Temporary accommodation is becoming a fact of life for Scots families and children
Children in Scotland endured one million days of homelessness last year, according to a new report.
An analysis of Scottish Government statistics following a Freedom of Information request by Shelter Scotland showed that in 2014-15 local authorities provided around 3.8 million days of temporary accommodation for homeless households, of which nearly one million were for households with children.
The use of temporary accommodation in Scotland highlights that 61% of all homeless households (21,200 households) received temporary accommodation while the local authority resolved their homeless application.
While temporary accommodation provides an important safety net for families that have lost their home, extended stays can be detrimental to wellbeing, particularly for children, Shelter said.
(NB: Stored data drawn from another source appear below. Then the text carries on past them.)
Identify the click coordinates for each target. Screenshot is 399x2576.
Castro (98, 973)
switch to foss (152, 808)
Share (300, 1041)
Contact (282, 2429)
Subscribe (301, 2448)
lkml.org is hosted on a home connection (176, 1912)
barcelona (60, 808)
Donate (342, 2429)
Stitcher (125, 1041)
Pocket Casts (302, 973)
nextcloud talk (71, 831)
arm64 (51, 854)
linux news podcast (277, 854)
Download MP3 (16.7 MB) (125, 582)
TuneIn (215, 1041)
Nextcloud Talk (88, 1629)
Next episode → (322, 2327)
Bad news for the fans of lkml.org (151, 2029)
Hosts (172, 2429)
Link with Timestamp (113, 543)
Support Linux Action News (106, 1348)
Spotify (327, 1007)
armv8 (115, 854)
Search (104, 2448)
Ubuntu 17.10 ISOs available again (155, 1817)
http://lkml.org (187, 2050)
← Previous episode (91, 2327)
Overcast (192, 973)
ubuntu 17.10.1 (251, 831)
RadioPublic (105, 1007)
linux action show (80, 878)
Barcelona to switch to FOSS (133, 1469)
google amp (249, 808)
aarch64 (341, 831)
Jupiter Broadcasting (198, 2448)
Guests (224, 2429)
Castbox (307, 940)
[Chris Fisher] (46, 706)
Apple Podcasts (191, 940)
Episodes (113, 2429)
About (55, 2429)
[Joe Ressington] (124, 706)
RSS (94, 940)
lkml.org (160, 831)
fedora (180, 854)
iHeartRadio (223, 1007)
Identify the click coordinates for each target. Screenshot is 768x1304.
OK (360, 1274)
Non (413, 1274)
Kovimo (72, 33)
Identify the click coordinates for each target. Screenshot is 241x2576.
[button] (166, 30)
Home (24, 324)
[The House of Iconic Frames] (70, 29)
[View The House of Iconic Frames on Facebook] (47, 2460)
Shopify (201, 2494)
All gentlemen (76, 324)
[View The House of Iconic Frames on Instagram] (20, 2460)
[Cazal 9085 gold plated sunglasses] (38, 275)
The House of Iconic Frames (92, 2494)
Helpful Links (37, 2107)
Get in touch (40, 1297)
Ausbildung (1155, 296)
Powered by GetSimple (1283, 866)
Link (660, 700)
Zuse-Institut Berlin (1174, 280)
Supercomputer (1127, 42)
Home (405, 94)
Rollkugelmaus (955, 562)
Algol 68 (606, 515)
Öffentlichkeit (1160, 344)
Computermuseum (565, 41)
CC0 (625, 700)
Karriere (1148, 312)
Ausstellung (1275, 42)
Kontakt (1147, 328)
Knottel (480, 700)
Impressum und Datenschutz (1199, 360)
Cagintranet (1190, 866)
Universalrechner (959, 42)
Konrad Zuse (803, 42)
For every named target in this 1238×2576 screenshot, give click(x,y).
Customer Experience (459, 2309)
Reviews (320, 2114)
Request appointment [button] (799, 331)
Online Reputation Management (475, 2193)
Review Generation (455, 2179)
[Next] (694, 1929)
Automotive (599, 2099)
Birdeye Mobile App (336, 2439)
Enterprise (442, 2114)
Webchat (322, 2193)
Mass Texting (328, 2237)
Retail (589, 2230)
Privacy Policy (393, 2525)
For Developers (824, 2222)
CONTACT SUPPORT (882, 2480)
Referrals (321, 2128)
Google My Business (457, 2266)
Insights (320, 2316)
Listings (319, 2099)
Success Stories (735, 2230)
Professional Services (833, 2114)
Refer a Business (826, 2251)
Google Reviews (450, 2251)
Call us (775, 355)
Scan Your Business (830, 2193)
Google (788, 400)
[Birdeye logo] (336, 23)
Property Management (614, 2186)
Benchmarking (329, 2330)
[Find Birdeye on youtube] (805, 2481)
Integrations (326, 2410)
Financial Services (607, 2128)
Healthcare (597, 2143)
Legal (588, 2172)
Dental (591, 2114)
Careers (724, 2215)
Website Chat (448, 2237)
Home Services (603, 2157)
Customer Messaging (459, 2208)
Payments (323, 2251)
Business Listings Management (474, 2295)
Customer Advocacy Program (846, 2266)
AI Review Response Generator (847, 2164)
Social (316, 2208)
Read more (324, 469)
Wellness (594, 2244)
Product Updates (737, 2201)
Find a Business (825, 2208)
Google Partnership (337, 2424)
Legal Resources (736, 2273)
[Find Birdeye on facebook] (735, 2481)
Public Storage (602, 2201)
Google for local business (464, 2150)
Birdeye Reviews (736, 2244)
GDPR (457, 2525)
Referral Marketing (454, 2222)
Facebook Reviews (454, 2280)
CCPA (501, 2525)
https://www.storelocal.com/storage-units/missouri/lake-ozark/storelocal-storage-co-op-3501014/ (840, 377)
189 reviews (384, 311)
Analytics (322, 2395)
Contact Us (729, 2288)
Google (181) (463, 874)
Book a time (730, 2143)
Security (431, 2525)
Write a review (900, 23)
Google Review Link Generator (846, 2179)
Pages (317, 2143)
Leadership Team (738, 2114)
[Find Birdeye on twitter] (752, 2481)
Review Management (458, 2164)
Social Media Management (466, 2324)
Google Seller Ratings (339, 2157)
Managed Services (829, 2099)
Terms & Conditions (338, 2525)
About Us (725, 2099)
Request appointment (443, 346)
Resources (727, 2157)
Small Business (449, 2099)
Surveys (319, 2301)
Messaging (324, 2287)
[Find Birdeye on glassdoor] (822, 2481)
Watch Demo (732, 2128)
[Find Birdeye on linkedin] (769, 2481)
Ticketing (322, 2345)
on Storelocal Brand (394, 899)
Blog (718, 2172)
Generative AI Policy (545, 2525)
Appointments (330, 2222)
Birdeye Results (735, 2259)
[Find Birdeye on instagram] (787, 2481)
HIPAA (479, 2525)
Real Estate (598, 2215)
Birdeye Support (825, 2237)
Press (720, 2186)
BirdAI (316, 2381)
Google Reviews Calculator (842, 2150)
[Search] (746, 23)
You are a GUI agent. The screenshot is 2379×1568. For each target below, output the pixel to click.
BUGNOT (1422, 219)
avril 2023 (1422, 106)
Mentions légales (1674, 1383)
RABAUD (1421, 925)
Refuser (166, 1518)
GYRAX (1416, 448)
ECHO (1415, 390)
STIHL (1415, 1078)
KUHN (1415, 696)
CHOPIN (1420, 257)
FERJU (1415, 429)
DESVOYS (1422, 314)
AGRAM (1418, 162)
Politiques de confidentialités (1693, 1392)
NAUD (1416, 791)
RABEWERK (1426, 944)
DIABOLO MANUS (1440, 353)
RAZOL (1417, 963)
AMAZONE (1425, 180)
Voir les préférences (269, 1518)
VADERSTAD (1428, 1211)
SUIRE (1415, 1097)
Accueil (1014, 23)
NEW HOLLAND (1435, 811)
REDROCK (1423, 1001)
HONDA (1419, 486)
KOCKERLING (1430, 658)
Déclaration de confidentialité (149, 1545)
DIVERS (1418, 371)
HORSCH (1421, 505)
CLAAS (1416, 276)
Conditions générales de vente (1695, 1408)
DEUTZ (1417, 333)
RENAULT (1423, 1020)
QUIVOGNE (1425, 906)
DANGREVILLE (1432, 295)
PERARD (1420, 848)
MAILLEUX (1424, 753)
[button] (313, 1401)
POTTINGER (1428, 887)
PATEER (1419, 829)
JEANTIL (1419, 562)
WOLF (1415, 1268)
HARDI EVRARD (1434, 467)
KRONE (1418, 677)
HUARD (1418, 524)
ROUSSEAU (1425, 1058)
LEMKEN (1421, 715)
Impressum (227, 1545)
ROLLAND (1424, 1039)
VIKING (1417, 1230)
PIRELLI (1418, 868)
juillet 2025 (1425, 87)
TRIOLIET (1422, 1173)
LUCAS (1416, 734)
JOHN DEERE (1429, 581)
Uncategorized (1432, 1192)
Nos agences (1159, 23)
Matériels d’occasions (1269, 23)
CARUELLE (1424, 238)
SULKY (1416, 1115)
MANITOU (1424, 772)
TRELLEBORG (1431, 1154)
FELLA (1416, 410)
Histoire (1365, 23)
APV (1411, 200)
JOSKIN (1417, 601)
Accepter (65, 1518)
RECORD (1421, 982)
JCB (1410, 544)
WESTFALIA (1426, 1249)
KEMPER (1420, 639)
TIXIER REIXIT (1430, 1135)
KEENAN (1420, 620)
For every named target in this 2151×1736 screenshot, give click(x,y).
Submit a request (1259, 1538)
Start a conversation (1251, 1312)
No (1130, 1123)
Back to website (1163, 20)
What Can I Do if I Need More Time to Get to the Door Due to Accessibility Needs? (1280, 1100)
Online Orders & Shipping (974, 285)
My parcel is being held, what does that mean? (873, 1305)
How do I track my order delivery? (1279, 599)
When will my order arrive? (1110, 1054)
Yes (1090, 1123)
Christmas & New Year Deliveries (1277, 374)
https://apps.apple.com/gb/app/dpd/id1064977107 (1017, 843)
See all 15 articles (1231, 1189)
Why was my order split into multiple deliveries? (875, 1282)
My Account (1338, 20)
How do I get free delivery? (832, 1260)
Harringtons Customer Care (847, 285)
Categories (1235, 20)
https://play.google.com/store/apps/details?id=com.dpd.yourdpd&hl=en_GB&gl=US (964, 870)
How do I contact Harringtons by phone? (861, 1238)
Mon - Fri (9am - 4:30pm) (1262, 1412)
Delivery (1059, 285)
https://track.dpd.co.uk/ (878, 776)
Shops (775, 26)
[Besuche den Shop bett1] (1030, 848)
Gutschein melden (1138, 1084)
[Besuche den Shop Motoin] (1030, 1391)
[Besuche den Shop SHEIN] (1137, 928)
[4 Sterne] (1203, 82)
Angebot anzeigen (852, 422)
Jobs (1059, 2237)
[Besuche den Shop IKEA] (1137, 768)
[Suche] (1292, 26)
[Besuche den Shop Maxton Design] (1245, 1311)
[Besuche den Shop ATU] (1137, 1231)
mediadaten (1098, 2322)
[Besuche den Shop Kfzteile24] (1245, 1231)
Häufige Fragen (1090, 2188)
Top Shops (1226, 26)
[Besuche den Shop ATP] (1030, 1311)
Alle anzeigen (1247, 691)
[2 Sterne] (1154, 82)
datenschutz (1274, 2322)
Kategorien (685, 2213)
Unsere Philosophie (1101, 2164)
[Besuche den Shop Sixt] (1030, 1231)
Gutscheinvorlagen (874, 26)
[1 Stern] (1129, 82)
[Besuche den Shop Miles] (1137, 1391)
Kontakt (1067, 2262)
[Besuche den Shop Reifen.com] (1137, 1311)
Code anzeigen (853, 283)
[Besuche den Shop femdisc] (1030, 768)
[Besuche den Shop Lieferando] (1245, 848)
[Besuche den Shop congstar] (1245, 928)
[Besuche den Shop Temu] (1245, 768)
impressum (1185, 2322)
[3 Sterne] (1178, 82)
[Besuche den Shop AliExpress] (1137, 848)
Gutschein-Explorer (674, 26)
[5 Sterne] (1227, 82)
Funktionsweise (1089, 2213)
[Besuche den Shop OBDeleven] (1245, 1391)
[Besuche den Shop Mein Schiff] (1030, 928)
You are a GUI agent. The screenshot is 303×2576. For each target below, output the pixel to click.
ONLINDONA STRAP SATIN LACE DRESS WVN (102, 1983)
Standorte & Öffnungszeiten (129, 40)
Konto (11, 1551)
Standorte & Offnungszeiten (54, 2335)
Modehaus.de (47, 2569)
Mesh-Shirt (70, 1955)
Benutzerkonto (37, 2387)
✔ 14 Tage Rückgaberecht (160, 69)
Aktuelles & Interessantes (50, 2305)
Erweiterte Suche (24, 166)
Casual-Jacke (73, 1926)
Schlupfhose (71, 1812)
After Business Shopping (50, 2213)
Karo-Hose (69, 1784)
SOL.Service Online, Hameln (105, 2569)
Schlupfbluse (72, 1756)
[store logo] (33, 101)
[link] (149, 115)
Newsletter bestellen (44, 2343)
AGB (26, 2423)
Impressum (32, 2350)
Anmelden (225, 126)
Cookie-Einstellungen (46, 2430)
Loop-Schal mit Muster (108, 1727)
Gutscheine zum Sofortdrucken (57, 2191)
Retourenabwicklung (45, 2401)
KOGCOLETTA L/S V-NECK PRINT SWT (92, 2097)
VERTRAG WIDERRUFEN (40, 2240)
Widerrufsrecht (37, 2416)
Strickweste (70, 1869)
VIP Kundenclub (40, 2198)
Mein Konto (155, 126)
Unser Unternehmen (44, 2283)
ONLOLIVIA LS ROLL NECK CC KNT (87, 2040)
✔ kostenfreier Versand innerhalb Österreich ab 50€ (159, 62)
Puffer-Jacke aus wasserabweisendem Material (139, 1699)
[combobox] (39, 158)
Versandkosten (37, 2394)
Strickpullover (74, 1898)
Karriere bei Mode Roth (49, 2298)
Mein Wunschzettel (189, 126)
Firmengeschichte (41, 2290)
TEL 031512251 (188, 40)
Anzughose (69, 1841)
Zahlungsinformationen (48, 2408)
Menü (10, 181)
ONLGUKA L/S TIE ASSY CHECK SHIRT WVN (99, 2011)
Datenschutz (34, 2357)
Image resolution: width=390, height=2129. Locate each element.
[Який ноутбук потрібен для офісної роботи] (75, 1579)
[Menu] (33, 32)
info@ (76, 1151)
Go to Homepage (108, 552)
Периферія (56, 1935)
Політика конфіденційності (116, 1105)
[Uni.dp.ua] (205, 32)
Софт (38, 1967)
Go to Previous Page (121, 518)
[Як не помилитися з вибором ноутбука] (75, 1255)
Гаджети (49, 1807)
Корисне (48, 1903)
On average, households in temporary accommodation stayed there for 23 weeks.
However, a third spent over six months in temporary accommodation and one in 10 spent over a year.
Half of all households with children spent more than 17 weeks in temporary accommodation, which was higher than the 13-week median for households without children.
We need political commitment to a major house building programme right now - Alison Watson
Alison Watson, deputy director of Shelter Scotland, said: “Homeless children in Scotland spending a total of almost one million days in temporary accommodation last year is a staggering statistic and is simply not good enough. The impact of homelessness on children can be devastating to their health and life chances, with each homeless child losing on average 55 days of schooling a year.
“To tackle Scotland’s housing crisis and help end housing-related poverty, the Scottish Government needs to commit to a major house building programme of at least 12,000 new affordable homes each year for the next five years.
“This would help reduce long stays in temporary accommodation and bring hope of a home to the 150,000 households on council waiting lists across Scotland.”
Shelter Scotland says that a massive shortage of affordable social housing for people in temporary accommodation to move into for the longer term and a lack of real options for local authorities to address the housing crisis is behind the figures.
According to Audit Scotland, using temporary accommodation costs Scottish local authorities around £27 million a year more than housing them in permanent homes.
Watson continued: “This report is further evidence of Scotland’s housing crisis and why we need political commitment to a major house building programme right now, to ensure that no child spends Christmas or any other time of the year homeless, living in temporary accommodation.”